Lawyers for over 500 victims of sexual abuse by Catholic clergy said last night that they had secured a $660 million deal to settle their clients’ lawsuits against the Archdiocese of Los Angeles. If finalized, the deal would dwarf previous payouts; in 2002, the Archdiocese of Boston paid just $85 million to a similar number of abuse victims. The LAT does a good job of cutting through the complexity and secrecy surrounding the case, and is the only paper to get a confirmation of the deal from Church sources. The NYT focuses on the mixture of relief and disappointment with which plaintiffs greeted news that they would no longer get their day in court; one called the settlement “a bitter release.”

The NYT fronts and the Post teases news that Russia yesterday formally suspended its participation in a Cold War-era conventional weapons treaty that limits military deployments in Europe, apparently in protest at U.S. plans to deploy a missile defense system in Eastern Europe. Abandoning the treaty leaves Russia free to move tanks and other heavy weapons to its western borders; the move is largely symbolic but drew sharp criticism from Poland and Estonia.

With Iraqi Prime Minister Nuri Kamal al-Maliki claiming that Iraqi forces are capable of securing the country “any time” the U.S. chooses to withdraw, all the papers examine Congress’ continuing efforts to reach a consensus on the conflict. The NYT reports on attempts to revive the Baker-Hamilton report and fronts a look at declining morale among military families, cited by several anti-war Republicans as the trigger for their defection. The Post eyes the increasing pressure placed on Gen. David Petraeus, whose September progress report has become a critical factor in lawmakers’ deliberations and continues its series profiling individual lawmakers as they assess and reassess their stance on the war.

The LAT fronts claims by an unnamed senior U.S. officer that almost half of foreign fighters in Iraq come from Saudi Arabia, raising questions about the kingdom’s commitment to preventing its citizens from joining the insurgency. Iraqi politicians accused Saudi officials of deliberately seeking to sow chaos in Baghdad.

The Post off-leads with an economic analysis of efforts to address global warming, concluding that at both the national and international level the huge cost of trimming greenhouse-gas emissions has left lawmakers unwilling or unable to implement meaningful changes.

===============

## What is asked
1. Answer from the press roundup:
(a) How much did the Archdiocese of Boston pay abuse victims in 2002?
(b) Which two countries sharply criticized Russia's suspension of the weapons treaty?
(c) What share of foreign fighters in Iraq come from Saudi Arabia, according to the unnamed senior U.S. officer?
2. Carry the press roundup forward from its final sentence, in the same style.

Entries for locating text and elements:

===============

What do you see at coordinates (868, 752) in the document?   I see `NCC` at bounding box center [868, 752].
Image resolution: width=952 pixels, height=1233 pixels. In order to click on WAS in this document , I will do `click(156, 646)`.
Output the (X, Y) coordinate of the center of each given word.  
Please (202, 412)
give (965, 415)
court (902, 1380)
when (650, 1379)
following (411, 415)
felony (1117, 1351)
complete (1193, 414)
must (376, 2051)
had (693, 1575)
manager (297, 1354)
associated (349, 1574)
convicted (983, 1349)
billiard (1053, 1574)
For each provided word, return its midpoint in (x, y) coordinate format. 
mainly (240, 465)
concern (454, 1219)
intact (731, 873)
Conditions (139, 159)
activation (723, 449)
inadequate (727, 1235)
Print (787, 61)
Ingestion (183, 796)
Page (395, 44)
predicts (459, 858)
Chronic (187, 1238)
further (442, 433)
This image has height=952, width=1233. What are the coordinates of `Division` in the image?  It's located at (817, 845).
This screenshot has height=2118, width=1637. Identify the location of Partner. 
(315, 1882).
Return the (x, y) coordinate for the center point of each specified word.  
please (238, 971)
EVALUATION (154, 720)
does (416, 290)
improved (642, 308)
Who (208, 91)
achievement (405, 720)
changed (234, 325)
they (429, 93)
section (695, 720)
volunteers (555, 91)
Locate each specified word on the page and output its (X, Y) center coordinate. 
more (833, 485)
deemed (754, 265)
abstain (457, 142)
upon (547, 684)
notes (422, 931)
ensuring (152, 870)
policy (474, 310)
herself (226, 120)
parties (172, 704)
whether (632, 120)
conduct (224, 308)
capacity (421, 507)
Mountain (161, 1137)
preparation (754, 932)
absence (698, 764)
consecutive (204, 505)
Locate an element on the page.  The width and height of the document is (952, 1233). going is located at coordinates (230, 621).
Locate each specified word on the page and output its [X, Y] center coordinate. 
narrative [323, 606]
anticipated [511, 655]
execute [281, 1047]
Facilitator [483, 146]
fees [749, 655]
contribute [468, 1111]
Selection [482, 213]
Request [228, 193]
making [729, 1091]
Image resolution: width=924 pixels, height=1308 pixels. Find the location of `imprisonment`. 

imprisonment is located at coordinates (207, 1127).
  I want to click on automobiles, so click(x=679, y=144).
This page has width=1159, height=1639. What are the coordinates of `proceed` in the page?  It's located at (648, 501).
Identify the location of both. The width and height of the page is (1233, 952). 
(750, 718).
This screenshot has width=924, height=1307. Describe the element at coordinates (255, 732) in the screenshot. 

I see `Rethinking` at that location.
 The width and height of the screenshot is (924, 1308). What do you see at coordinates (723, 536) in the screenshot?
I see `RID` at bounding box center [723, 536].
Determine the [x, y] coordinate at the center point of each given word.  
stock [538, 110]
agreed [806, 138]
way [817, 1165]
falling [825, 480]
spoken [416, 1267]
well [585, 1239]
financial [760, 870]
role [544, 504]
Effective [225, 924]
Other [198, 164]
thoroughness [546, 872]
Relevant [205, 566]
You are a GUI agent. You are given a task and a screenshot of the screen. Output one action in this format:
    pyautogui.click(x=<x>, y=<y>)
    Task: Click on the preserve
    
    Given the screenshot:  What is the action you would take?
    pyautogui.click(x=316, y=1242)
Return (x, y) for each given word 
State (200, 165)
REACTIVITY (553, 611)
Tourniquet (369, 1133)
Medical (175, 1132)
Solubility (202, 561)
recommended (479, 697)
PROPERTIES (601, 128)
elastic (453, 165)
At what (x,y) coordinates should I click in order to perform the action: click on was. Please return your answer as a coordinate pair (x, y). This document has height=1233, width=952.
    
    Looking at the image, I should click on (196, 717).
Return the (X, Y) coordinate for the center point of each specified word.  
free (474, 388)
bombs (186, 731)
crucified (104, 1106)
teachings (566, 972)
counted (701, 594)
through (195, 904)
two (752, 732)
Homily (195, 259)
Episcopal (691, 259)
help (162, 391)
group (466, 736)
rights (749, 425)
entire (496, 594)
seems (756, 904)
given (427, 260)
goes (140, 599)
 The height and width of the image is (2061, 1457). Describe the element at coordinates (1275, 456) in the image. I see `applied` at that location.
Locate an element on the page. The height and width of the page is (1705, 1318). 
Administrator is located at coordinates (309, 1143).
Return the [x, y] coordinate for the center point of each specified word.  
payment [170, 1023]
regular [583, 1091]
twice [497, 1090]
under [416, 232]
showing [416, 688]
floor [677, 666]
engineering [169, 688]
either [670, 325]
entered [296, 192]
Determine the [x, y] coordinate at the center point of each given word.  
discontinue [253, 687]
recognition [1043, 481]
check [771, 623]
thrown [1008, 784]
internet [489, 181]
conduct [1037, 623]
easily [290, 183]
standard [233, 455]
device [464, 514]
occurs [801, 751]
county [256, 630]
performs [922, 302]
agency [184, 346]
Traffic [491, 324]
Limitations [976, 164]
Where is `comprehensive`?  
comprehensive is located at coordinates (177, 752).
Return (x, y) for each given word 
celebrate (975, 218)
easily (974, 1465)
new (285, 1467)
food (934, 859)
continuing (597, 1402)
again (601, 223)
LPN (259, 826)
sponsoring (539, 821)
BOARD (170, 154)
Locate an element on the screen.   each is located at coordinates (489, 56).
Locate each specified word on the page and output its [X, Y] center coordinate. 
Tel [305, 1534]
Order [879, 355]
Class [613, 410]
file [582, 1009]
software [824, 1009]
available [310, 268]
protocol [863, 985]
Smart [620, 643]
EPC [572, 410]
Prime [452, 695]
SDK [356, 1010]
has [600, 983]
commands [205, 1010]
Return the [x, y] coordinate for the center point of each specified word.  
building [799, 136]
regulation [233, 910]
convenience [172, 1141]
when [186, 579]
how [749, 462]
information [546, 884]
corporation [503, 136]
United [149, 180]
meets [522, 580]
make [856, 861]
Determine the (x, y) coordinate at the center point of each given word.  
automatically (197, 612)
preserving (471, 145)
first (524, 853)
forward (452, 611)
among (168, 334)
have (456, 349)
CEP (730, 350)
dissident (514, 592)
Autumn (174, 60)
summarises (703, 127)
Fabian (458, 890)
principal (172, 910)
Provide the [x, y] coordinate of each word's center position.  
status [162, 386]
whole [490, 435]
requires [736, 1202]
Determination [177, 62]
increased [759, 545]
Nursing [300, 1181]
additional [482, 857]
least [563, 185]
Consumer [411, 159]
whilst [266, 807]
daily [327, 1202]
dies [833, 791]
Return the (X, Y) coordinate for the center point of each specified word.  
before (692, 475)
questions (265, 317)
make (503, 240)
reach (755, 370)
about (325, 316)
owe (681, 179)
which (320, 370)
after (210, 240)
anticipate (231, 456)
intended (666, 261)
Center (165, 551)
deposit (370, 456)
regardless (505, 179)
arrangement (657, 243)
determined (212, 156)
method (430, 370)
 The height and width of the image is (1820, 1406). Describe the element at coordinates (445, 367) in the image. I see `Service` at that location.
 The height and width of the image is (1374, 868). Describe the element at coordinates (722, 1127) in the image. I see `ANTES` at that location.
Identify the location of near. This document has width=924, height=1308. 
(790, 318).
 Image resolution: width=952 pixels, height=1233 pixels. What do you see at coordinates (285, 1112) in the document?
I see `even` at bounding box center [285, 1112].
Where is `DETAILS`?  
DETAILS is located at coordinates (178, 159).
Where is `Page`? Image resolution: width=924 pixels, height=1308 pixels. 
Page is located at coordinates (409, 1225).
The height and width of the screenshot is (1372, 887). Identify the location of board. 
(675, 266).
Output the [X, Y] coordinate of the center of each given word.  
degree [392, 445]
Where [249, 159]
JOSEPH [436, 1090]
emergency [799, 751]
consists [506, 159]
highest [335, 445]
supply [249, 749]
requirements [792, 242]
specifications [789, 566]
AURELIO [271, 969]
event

===============

## The responses
1.
(a) $85 million
(b) Poland and Estonia
(c) Almost half

2.
China yesterday blocked the import of several shipments of American processed meat that allegedly showed signs of contamination; the Post fronts and the NYT teases the news. China has had qualms about American meat in the past, but yesterday’s move appears to be part of a tit-for-tat trade skirmish following investigations into the safety of a wide range of Chinese exports.

The Post reports that an independent watchdog created to identify intelligence abuses failed to send any reports of legal violations to the attorney general in the first five and a half years of the Bush administration, despite receiving hundreds of reports of violations from the FBI.

Former Virginia Gov. James Gilmore III dropped out of the 2008 presidential race yesterday; the Post feigns surprise. The conservative Republican, whose campaign raised barely a third of a million dollars since January, says he’ll now consider running for the Senate.

All the papers report from the funeral of Lady Bird Johnson, attended yesterday by dignitaries including Laura Bush, four former first ladies, Jimmy Carter, and Bill Clinton. The NYT excerpts her diary, in which she compared her husband’s campaign for the presidency to a stint in a concentration camp.

Money, money, money: The NYT fronts a slightly rose-tinted look at the new breed of super-rich Americans whose enormous wealth and vast business empires echo those of the Gilded Age. Meanwhile, it’s belt-tightening time at the House of Windsor: The NYT leads its business section on news that the British royal family has been reduced to asking for handouts to fix the leaking roof of Buckingham Palace.